Big Data on Fraud
Whether it be security fraud, insurance fraud, billing fraud, or even unemployment fraud, big data and our ability to crunch big data is an important tool.
As so much is not automated anymore, we must begin to capture the data and see how it can be used.
Here are some examples of data slipping though our fingers:
IP login addresses
A recent case involved over 70 people applying for unemployment insurance from the same IP address and that was not even in the state from which the befits were sought
Address capture
Over 70 people had applied for car insurance and lived in the same 800 sq foot apartment.
Regional Analysis
Clients living in 22 Zip codes of the 41,758 zip code locations are where 14% of the insured losses occurred.
With big data you can generate smarter analytics:
- Spot emerging trends and hotspots to both jump-start antifraud efforts
- Prevent fraud at the time of engagement
- Predict and detect fraud at the intake of claims
- Identify fraud during the adjustment process
- Discover fraud patterns in all types of information
- Investigate fraud more efficiently by reducing false positives
- Concentrate investigations where the time will prove the most fruitful.
The insurance industry has accepted some level of fraud loss, about 10%, as a cost of doing business. What has happened is the fraud losses are no longer the lone individual opportunist. The ones that were paid off with $5,000 to go away. But like any real damage, the damage is not done by the larger storms such as hurricanes and tornados it is done by small persistent damage – like termites. The same is happening to the insurance industry time and time again.
Organized criminal gangs all outfitted with lawyers, doctors, experts and bad Samaritan witness at accidents are gnawing away at the industry.

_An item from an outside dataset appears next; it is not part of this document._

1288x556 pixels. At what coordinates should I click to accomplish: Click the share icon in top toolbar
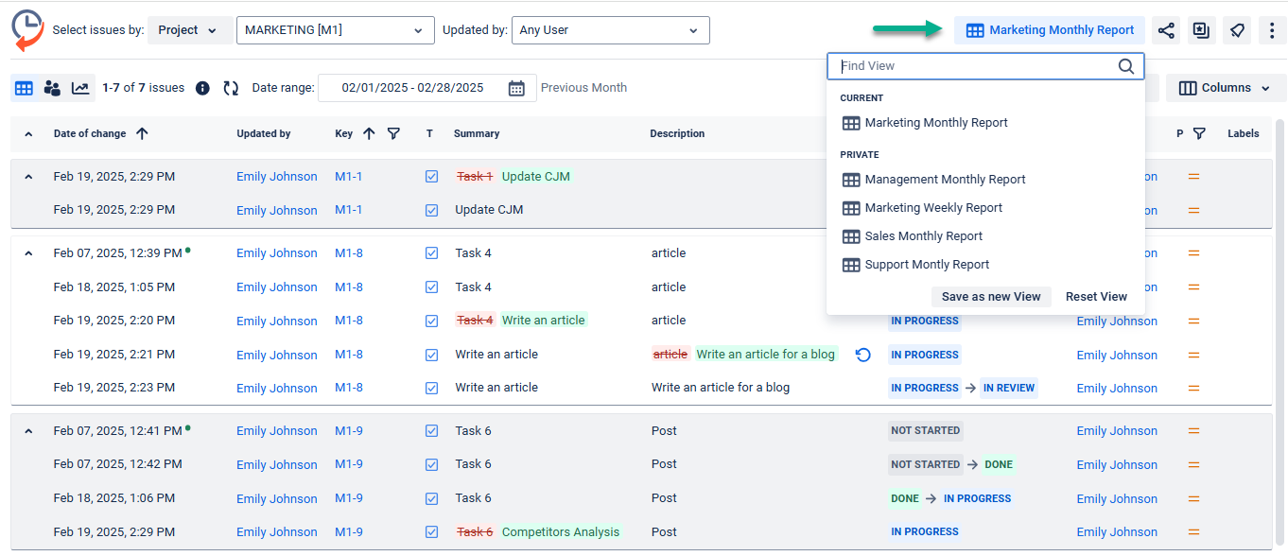tap(1166, 30)
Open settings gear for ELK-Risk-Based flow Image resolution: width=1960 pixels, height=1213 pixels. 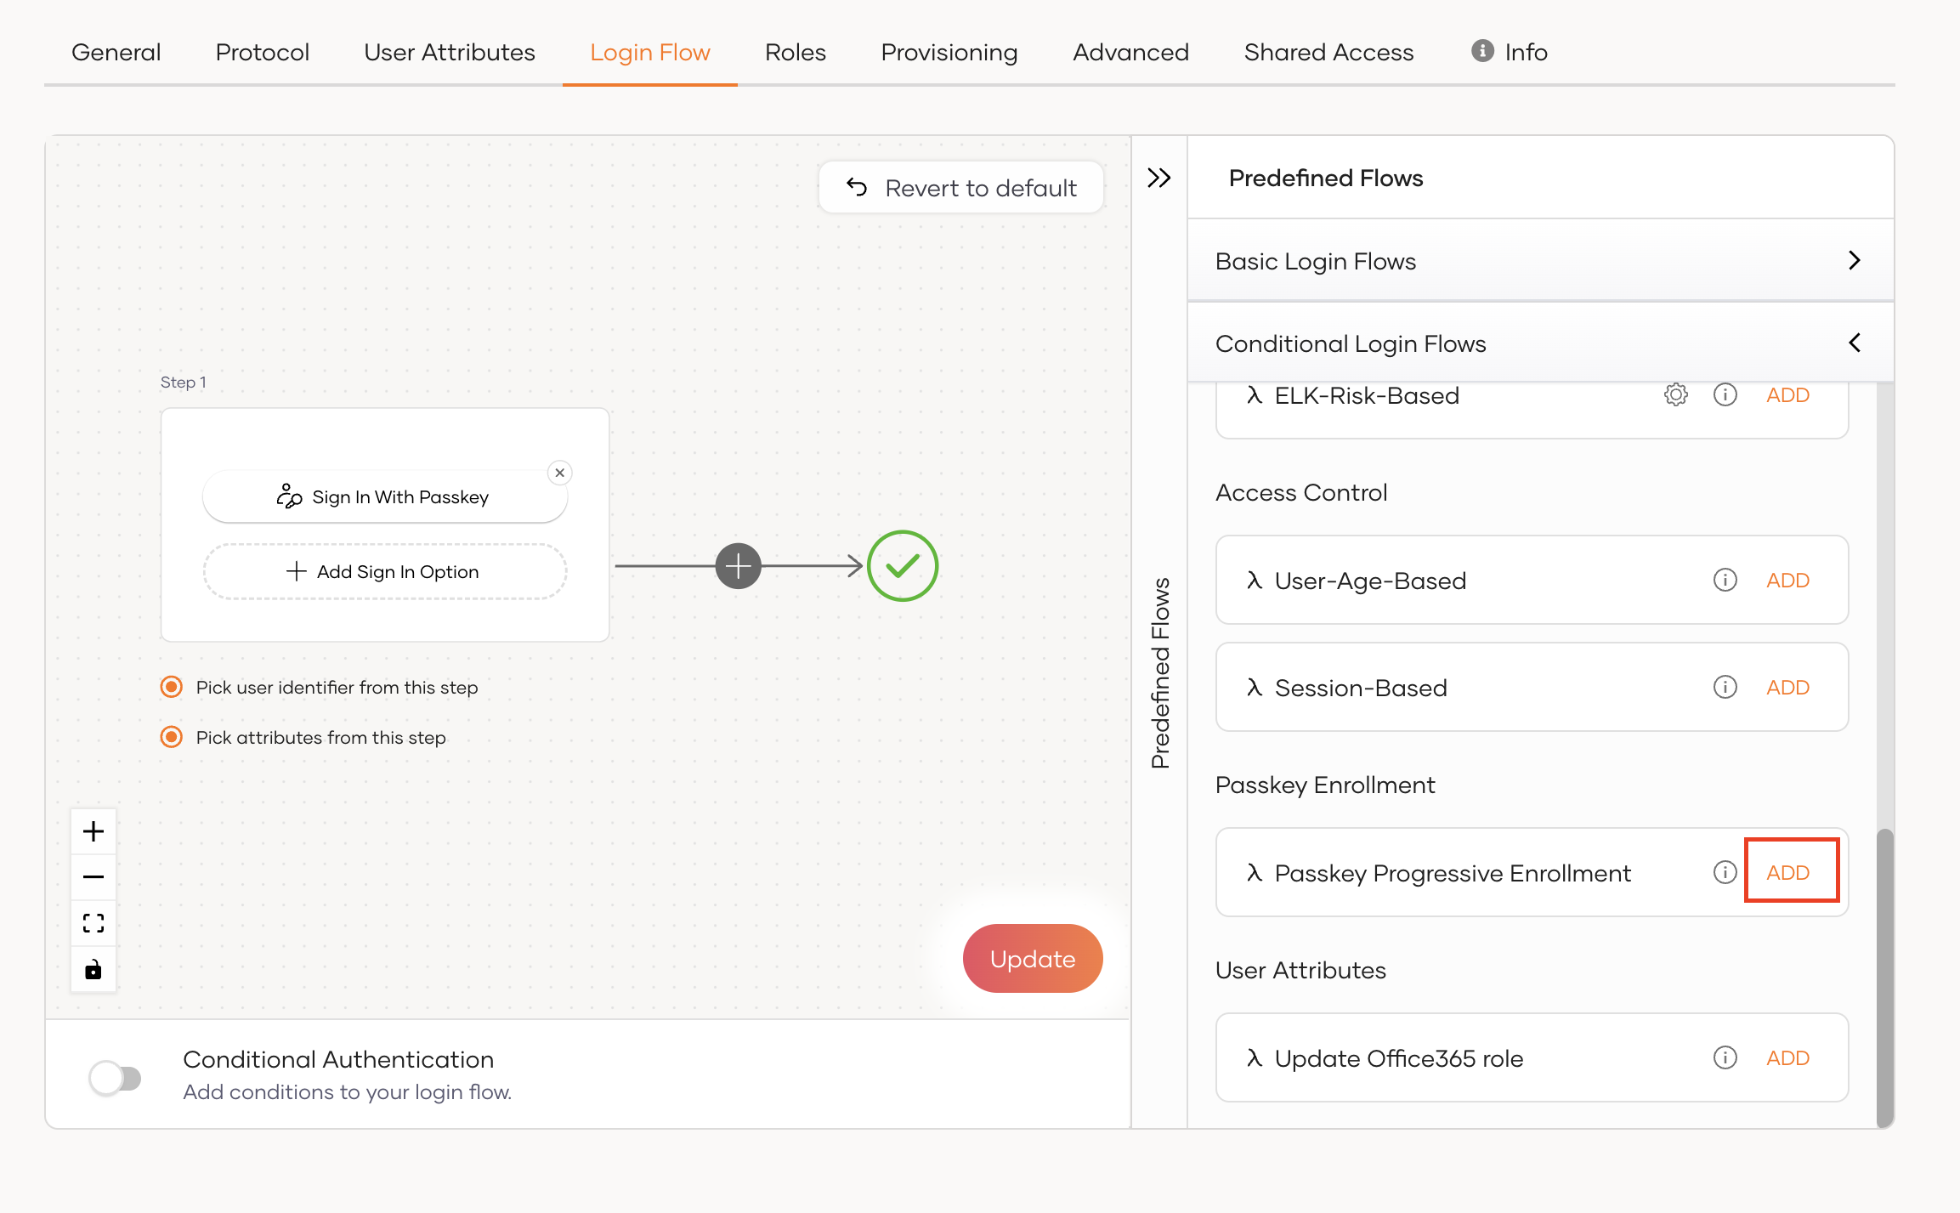tap(1675, 394)
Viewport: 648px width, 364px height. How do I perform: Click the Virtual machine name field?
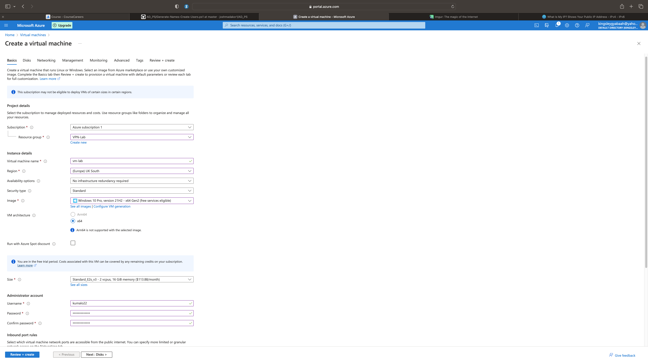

New scams such as low velocity impact injury, the phantom victim, and staged accidents are all on the rise. The claims are never very large by they are persistent. Big data can help stem the drain.
By collecting the names of witnesses, driver’s license information, telephone numbers, lawyers, doctors, insurance agents, and medical expert’s one can assemble a picture of fraud patterns. What is the likelihood that one witness saw 11 accidents? It is trillions to one. Why is it always the same lawyers, doctors and experts on the same types of cases – specialization or organized accidents?
Gather data on the insured and the victim as well as all of the witnesses is of the utmost importance if you are going to be able to mine data.
One defense attorney now demands access to all victims and witness’ social media and cell phone and computer records. As she said, it looks bad when the victim, the lawyer, a witness, and the medical doctors are already corresponding before the accident.
Most who implement big data mining and big data solutions see saving right away. Many in the neighborhood of a 40% to 70% reduction in fraud claims over a given industry average.
The process of the use of big data is: Identify, Prevent, Detect, Investigate then update the new “tells” of fraud to aid in the prevention and identification of fraud.
A Factoid:
80% of people do not see an accident – they here the crunch and only then see what happened after the impact.
Use big data to sport the outliers of fraud to protect your core business, its profitability and its competitive advantage.